Bone pain was defined as being present if the patient reported an event in the 30-day interval before the medical visit.

Bone crises

Bone crisis was defined as being present if the patient reported an event at the time of the medical visit (see Table 2 for definition).

Statistical analyses

All data are expressed as mean ± standard deviation (SD), median with 25th and 75th percentiles, or frequency distribution, as appropriate. The numbers and percentages of patients with data available at each time point are reported. All data received before initiating enzyme therapy were considered baseline data.

Nonlinear mixed models were used to analyze the predicted time course for hemoglobin, platelet count, liver and spleen volumes, and height Z-score [19]. For liver and spleen volumes, only those volumes reported as MN were included in the nonlinear mixed models.

SAS (Statistical Software System version 9.2 - SAS Institute, Cary, NC, USA) was used to perform all data analysis in accordance with the guidelines for Strengthening the Reporting of Observational Studies in Epidemiology [20].

As of 7 October 2011, 6,044 patients were enrolled in the ICGG Gaucher Registry. Of these, 1,540 patients had a diagnosis of GD1 and initiated imiglucerase treatment before 18 years of age. The number of patients from Latin America who met these inclusion criteria was 443. The final analysis was based on these 443 patients.

Demographics and genotypes of all Latin American children with GD1

The demographic characteristics of the Latin American pediatric population are summarized in Table 1. Most (83.9%, n = 363) were diagnosed with GD1 before 12 years of age. Most (61.4%) children were from Brazil, with Black/Caribbean (29.3%), non-Jewish Caucasian (27.3%) or Hispanic (26.2%) ancestry. Most patients (40.6%, n = 180) initiated treatment between 6 and <12 years of age.

Genotypes were reported for approximately half (n = 224) of the children (Table 1). The majority (80%) had at least one N370S allele, with the most common genotypes being N370S/Rare Allele (69 out of 224 patients), N370S/L444P (56 out of 224 patients) or N370S/? (30 out of 224 patients).

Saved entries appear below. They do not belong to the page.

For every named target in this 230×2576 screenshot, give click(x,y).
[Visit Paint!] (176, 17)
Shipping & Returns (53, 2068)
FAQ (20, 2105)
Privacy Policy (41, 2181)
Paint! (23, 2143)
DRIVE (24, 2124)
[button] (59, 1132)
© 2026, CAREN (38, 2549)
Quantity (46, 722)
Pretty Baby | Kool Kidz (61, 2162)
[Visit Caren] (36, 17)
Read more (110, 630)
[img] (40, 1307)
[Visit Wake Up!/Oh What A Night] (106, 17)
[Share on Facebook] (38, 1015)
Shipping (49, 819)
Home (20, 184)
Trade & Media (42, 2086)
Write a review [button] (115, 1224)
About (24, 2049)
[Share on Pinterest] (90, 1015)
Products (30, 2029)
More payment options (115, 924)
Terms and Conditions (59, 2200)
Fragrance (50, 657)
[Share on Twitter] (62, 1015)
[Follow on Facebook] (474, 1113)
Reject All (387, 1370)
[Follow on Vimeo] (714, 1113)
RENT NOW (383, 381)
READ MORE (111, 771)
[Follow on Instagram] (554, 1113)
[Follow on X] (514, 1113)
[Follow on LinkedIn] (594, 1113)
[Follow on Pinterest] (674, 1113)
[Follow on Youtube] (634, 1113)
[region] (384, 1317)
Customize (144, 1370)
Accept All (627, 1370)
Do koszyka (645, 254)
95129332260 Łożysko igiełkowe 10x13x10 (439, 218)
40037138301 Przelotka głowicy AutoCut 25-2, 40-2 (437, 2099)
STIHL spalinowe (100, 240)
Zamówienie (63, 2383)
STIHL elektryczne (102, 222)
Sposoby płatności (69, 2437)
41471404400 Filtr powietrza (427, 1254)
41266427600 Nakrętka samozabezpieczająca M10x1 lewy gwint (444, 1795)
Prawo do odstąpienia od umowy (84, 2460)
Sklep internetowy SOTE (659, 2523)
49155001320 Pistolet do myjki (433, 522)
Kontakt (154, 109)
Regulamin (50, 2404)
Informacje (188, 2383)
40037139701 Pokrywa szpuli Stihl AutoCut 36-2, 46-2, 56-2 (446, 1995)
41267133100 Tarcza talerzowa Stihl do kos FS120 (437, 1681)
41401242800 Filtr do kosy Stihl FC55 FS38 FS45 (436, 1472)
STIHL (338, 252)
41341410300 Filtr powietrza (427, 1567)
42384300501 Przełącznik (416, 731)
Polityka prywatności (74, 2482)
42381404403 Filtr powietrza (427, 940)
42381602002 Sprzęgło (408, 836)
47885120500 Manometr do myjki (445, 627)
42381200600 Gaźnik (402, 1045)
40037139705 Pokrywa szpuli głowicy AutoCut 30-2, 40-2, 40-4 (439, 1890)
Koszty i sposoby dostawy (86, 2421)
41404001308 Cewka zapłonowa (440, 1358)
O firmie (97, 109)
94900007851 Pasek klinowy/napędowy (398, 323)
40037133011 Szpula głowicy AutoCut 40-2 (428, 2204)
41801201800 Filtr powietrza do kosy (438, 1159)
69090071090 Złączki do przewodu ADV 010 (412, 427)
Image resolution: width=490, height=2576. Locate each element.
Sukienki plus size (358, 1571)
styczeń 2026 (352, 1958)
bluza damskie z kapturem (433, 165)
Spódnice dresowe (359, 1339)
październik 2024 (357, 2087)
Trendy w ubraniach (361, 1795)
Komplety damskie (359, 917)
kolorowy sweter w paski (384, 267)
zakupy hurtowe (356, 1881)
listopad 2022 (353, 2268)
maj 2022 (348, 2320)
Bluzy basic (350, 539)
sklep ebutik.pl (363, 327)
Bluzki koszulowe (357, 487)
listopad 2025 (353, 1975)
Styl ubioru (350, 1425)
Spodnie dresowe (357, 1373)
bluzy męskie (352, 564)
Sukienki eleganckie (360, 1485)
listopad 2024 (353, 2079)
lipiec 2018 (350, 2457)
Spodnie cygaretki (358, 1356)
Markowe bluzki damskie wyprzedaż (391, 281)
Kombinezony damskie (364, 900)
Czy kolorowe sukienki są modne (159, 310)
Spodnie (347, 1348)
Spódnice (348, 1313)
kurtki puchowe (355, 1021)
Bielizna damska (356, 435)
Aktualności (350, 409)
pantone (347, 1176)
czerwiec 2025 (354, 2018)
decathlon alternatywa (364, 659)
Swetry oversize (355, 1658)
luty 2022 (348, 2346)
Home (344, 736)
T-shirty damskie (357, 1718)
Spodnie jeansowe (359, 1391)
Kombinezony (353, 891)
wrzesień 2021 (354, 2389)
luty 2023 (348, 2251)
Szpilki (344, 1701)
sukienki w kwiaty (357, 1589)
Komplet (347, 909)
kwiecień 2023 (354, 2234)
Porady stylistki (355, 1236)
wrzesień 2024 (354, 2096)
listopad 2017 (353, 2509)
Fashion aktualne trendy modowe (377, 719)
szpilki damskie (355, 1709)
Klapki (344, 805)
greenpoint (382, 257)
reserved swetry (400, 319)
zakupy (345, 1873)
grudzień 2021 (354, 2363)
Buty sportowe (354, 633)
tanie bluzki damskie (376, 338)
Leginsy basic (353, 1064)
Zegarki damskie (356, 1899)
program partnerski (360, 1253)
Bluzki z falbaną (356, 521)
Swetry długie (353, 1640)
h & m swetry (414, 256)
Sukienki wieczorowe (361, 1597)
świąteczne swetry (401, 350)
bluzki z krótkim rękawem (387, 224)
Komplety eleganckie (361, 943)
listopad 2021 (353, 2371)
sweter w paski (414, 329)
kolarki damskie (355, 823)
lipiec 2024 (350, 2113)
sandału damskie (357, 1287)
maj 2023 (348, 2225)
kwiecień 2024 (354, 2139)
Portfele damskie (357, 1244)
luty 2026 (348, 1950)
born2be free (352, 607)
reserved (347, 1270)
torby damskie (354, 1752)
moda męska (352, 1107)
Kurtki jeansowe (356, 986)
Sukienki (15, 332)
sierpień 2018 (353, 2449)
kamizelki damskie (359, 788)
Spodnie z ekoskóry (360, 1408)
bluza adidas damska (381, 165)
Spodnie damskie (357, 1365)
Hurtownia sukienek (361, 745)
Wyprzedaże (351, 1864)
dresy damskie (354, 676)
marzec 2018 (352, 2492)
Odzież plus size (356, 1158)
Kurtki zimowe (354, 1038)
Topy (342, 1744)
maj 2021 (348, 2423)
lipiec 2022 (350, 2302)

At baseline, the mean dose (±SD) of imiglucerase for the entire study population was 43.4 ± 16.61 U/kg/2wks (Table 1). Most patients were dosed in the ranges of either >15 to ≤45 units/kg/2 wks (50%) or >45 to ≤90 units/kg/2 wks (47%). After 8 years of therapy with imiglucerase, the mean dose (±SD) was 36.8 ± 12.37 U/kg/2 wks; most (96%) patients were still receiving doses in the middle range (>15 to ≤45 or >45 to ≤90 units/kg/2 wks).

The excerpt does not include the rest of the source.